**ЗАДАНИЕ 1:** Перепишите часть отрывка о языке, начиная со слов "Пускай везде писать" и продолжая до слов "них свободен сам.", подставив "мастерство" вместо "искусство".

**ОТРЫВОК ТЕКСТА:**
---------------

Пускай везде писать искусство совершенно,
Ты знаешь, что язык наш лучше несравненно.
Не собран из других, он древний коренной,
Исполнен всех красот, богатый сам собой;
В нем птичьих посвистов, протяжных нет напевов,
Ни звуков томных, ни диких уху ревов,
Какие слышатся в чужих языках нам,
Затем, что наш язык от них свободен сам.
При всем стремлении тогдашних немногих галицкорусских патриотов ввести в литературный обиход чистый русский язык, это была для них задача непосильная, так как литературных связей с Россией почти совершенно не было, почерпать образцы чистой русской речи было неоткуда. С другой же стороны, перевес польской культуры, к которой принадлежали и помещики, и высшие духовные лица края, и многие представители власти, был слишком силен. Галиция находилась на перепутьи, она протягивала руки к России, но оттуда помощи не было. Немножко всколыхнувшаяся русская жизнь опять была обречена на замирание или же должна была обратиться к живым источникам народной жизни. Действительно, в то время, когда в самой России уже создан был литературный язык Пушкина, Гоголя, Белинского, в Галиции писали так: «Воззрение Страшилища в Песте и Буде наступшаго месяцем мартом 1838 года во время разлития Дуная Сумеоном Феофил. Лисенецким Галициянином… в Мало-Русском языку изображенное». Такая литература была обречена на гибель, потому что у нее не было живых корней. Возвращение к народности, полонизация или литературное, но действительное объединение с Россией: таковы были три возможные пути развития. Однако, против ополячения именно и должна была бороться эта национальная литература; связь с Россией была разрушена разностью религиозных исповеданий. И так оставался один путь ближайшего единения с народной жизнью. В русской Малороссии, где народная жизнь сложилась с 1654 г. в процессе сильного взаимодействия с Великороссией и выработала общерусский уклад и общерусский литературный язык, этих условий не было. Но и здесь не было недостатка в энтузиастах народной речи, и возникала кое-какая литературная производительность на малорусском языке, дошедшая и до Галиции и давшая здесь новые побуждения.

---------------

**Данные о расположении слов и элементов:**
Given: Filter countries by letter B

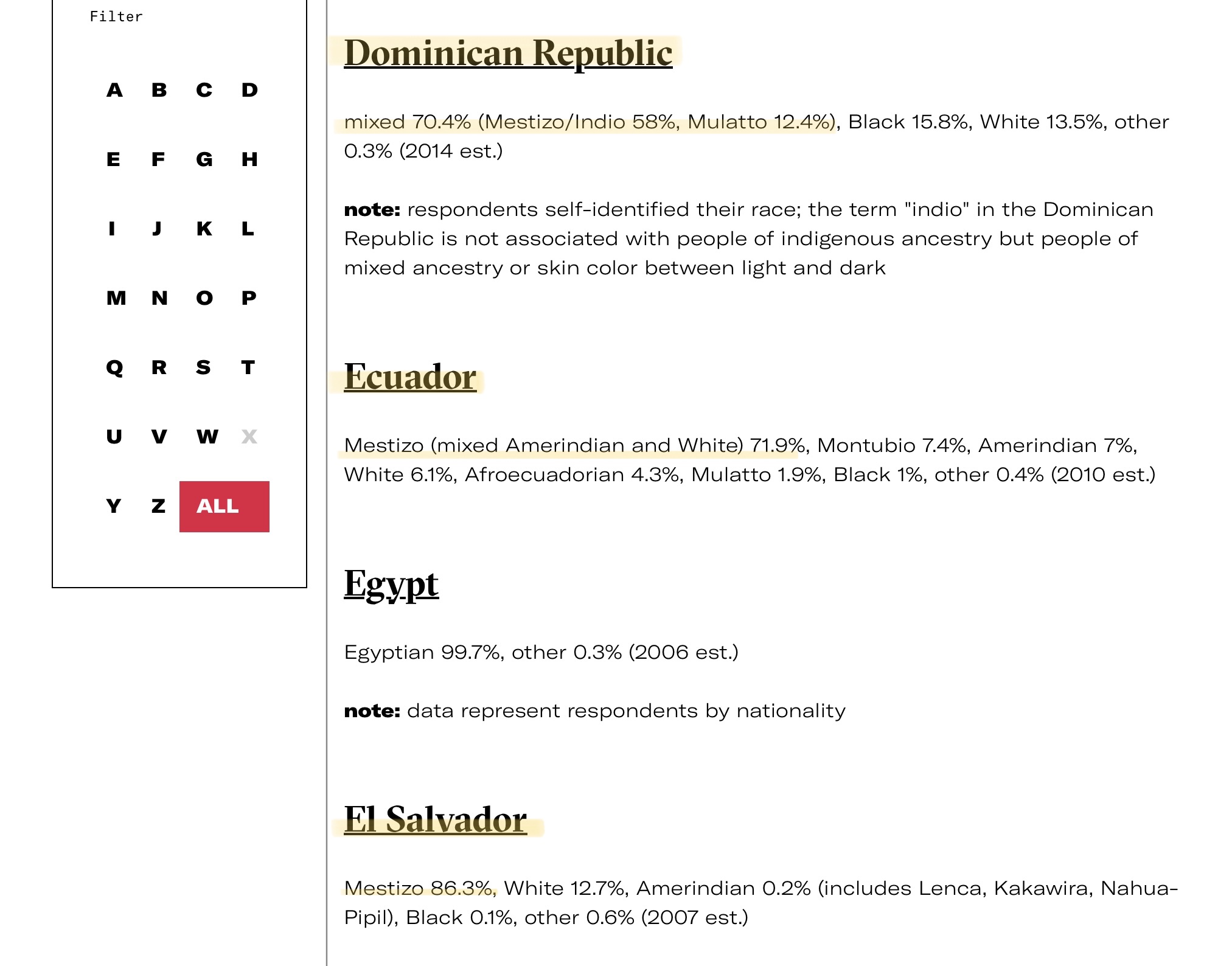Looking at the screenshot, I should 159,91.
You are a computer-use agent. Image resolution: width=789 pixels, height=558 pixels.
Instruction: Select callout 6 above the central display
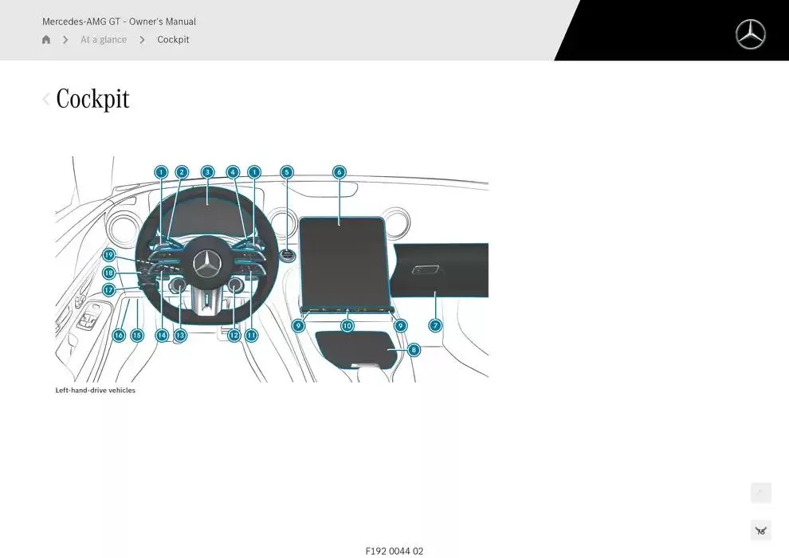(x=339, y=172)
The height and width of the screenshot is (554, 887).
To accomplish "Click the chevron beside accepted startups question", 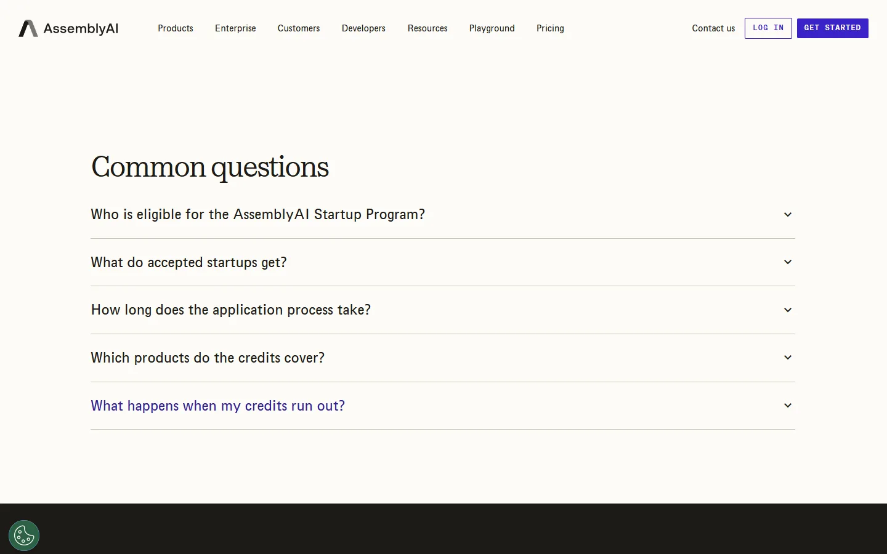I will point(788,262).
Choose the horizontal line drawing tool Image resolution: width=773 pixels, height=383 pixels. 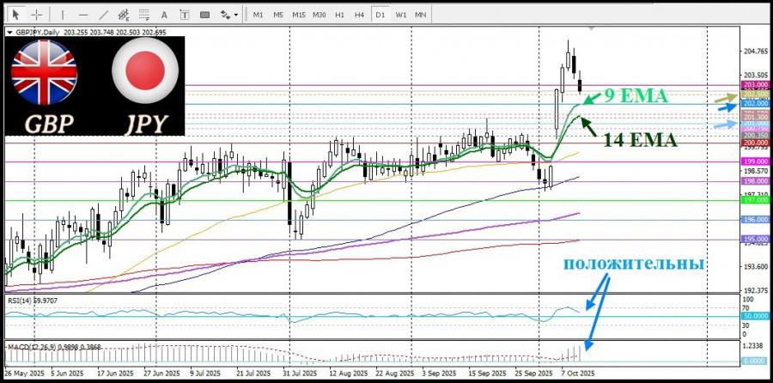[x=83, y=15]
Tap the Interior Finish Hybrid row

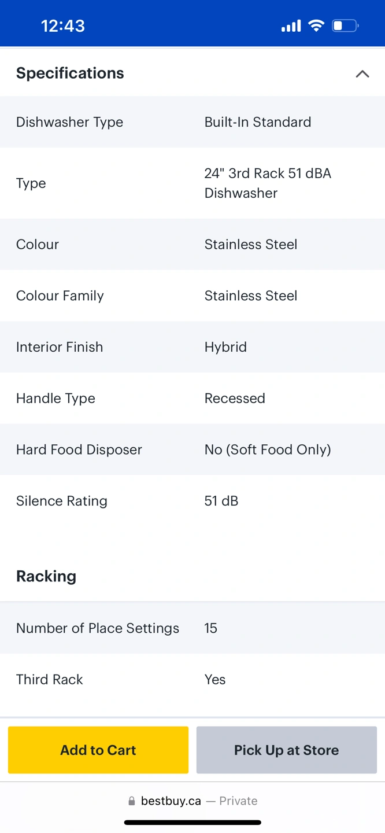tap(193, 347)
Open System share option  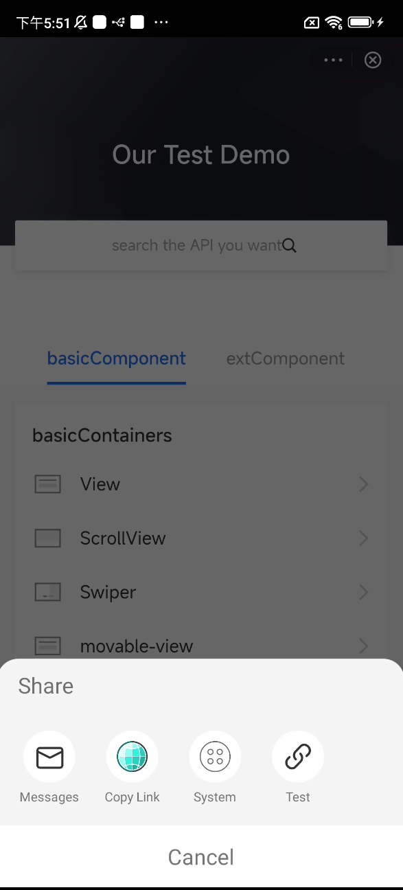click(215, 756)
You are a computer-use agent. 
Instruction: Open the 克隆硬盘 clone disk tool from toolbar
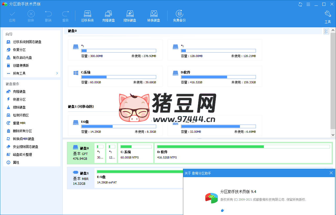(x=108, y=16)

---------------

**ЗАДАНИЕ 2:** Соберите все строки записей, где встречается слово "agent", учитывая регистр букв.

**ПРАВИЛЬНЫЙ ОТВЕТ 1:**
Пускай везде писать мастерство совершенно,
Ты знаешь, что язык наш лучше несравненно.
Не собран из других, он древний коренной,
Исполнен всех красот, богатый сам собой;
В нем птичьих посвистов, протяжных нет напевов,
Ни звуков томных, ни диких уху ревов,
Какие слышатся в чужих языках нам,
Затем, что наш язык от них свободен сам.

**ПРАВИЛЬНЫЙ ОТВЕТ 2:**
You are a computer-use agent. Image resolution: width=789 pixels, height=558 pixels.
You are a computer-use agent. 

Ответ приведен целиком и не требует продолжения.